奶牛乳腺炎易感性相关miRNAs基因及其靶标3'UTR功能性SNPs的鉴定与功能验证

Mastitis is the most important disease in dairy cows and it causes great economic lost of profit to farms. Identification of the genes, and their variants, involved in innate immune responses is essential for the understanding of this inflammatory disease. MicroRNAs (miRNAs) are a class of noncoding small RNAs that regulate gene expression by base pairing with target mRNAs at primarily in the 3'untranslated region (3'UTR), but also inside the coding sequence and the 5'UTR, of the corresponding mRNAs, leading to mRNA cleavage or translational repression. Single nucleotide polymorphisms (SNPs) mapping within the miRNA genes and miRNA binding sites are likely to affect the function of the miRNA and the expression of the miRNA target and may contribute to the susceptibility of complex traits and diseases, resulting in phenotypic variation. However, the extent to which SNPs interfere with the miRNA gene regulation and affect mastitis susceptibility remains largely unknown. We hypothesized that the disruption of miRNA target binding by SNPs located in the 3'UTRs and the miRNA gene is a widespread mechanism leading to mastitis susceptibility and initiation in dairy cattle. To test it, several following experiments are needed to be performed. (1) to investigate the differential expressed miRNAs and proteomes in the healthy and Escherichia coli mastitis cow's mammary glands by the miRNA chip and iTRAQ methods; (2) to identify the functional SNPs within the mastitis-resistance-related miRNA genes and target sites, which can affect the binding of miRNAs and their target genes; (3) to assess the genetic effects of the potential functional SNPs in the reference and experiment population of dairy cattle. These expected results can expand our knowledge to the molecular mechanism of mastitis resistance and also lead to the selection of breeding animals that carry favorable polymorphisms or alleles able to improve the resistance to infection of their offspring.

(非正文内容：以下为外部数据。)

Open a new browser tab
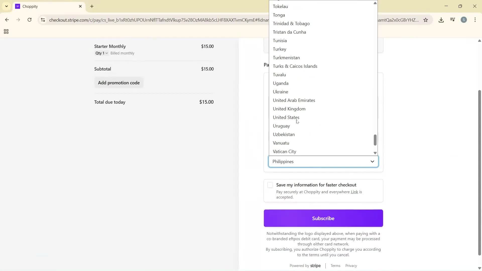The image size is (482, 271). tap(92, 6)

奶牛乳腺炎抗性形成的分子机制尚不清楚。microRNA（miRNA）和靶位点单核苷酸多态（SNP）可影响miRNA生物学合成及靶标结合，与复杂性状和疾病密切相关。基于本课题组前期的研究及已有报道，我们提出"miRNAs基因和抗性相关靶基因3'UTR的SNPs破坏miRNAs与靶标结合，是导致乳腺炎易感性差异的重要机制"的假设，认为SNPs突变影响乳腺差异表达miRNAs与乳腺炎抗性相关靶标的结合，引起基因表达异常，呈现出乳腺炎抗性/易感性差异。本课题拟分析大肠杆菌感染引起的乳腺炎和健康乳腺的miRNAs和蛋白质组的差异；鉴定影响差异miRNAs与靶标结合的潜在SNPs；验证miRNA突变的功能；分析功能性SNPs的遗传效应，阐明miRNAs及其靶标区SNPs与奶牛乳腺炎抗性/易感性的关系，挖掘出影响miRNA表达及靶基因结合的功能性分子标记，部分解析乳腺炎抗性存在个体差异的分子遗传基础。

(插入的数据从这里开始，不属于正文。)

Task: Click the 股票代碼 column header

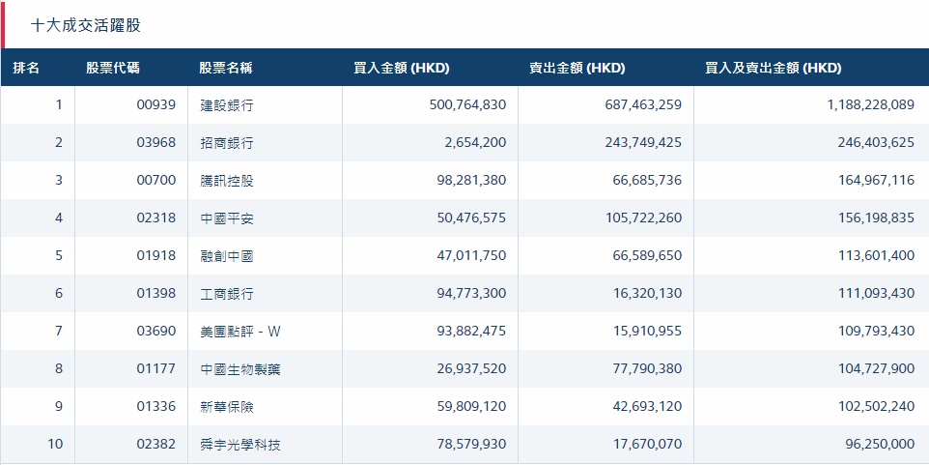Action: tap(112, 69)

奶牛乳腺炎抗性形成的分子机制尚不清楚。microRNA（miRNA）和靶位点单核苷酸多态（SNP）可影响miRNA生物学合成及靶标结合，与复杂性状和疾病密切相关。项目基于健康和乳腺炎奶牛乳腺组织miRNAs、转录组和蛋白质组表达谱，筛选出与奶牛乳腺炎免疫、炎症和防御反应相关的miRNA 与靶基因；利用目标区域测序的方法筛选了CXCL10、NCF4和CCL5基因 3’UTR 区的遗传变异；利用TargetScan、RNA22等生物信息学软件，分析了CXCL10、NCF4和CCL5基因3’UTR 遗传变异野生型与突变型序列与靶标miRNAs 的关系，获得了初步的侯选功能性SNPs；利用双荧光素酶报告基因系统，在细胞水平上分析了CXCL10、NCF4和CCL5基因3’UTR SNPs对相应miRNA 与靶基因结合的影响；利用400头奶牛参考群体分析了基因3’UTR SNPs 的遗传参数及其与奶牛乳中体细胞评分的关系。同时鉴定了奶牛bta-miR-320b前体序列种子区域内SNPs，通过构建载体、细胞转染等实验，研究了miRNAs遗传变异对其miRNA表达的影响。阐明了miRNAs及其靶标区SNPs与奶牛乳腺炎抗性的关系，挖掘出影响miRNA表达及靶基因结合的功能性分子标记，解析了乳腺炎抗性存在个体差异的分子遗传基础。